Assignment: Figure out the number of lines in the entries that hold the string "agent", then give that number and nothing else.

Data for review:
Start of Block
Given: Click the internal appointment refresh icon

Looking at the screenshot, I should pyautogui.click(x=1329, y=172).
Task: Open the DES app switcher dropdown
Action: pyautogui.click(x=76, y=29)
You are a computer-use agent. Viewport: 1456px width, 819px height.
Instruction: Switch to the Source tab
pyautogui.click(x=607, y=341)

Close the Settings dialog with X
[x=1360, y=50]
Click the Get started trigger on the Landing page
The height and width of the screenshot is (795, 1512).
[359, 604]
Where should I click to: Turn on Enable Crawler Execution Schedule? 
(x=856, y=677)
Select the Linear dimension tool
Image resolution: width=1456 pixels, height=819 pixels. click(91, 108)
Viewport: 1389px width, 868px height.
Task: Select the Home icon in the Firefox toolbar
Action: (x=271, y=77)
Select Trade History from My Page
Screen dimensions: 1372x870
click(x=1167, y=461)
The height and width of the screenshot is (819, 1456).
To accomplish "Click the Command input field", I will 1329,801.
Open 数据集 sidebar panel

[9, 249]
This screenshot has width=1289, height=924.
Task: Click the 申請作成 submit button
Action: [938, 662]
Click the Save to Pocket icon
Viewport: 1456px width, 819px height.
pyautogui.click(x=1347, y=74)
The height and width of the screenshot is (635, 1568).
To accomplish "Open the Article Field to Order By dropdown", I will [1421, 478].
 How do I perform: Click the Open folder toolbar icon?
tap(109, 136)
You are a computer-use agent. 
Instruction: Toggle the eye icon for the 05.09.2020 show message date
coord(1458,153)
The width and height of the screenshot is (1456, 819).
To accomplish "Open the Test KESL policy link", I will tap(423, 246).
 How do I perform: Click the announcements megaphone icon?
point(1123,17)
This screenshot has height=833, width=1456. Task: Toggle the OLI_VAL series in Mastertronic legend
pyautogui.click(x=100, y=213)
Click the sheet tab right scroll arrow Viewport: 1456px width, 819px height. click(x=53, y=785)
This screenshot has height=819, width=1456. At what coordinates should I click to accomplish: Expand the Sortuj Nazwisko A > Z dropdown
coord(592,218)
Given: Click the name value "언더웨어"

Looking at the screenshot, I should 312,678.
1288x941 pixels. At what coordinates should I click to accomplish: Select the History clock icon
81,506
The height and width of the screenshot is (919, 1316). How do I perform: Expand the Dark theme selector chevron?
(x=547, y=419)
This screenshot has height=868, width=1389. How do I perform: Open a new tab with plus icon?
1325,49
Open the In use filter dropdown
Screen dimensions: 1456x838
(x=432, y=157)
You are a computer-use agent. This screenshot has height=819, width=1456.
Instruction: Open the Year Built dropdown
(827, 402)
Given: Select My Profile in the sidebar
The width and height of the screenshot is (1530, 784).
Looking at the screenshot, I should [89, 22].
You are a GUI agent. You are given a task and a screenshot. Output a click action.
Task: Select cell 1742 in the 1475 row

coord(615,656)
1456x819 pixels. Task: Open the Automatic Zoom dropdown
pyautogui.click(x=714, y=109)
End of Block
Task solution: 4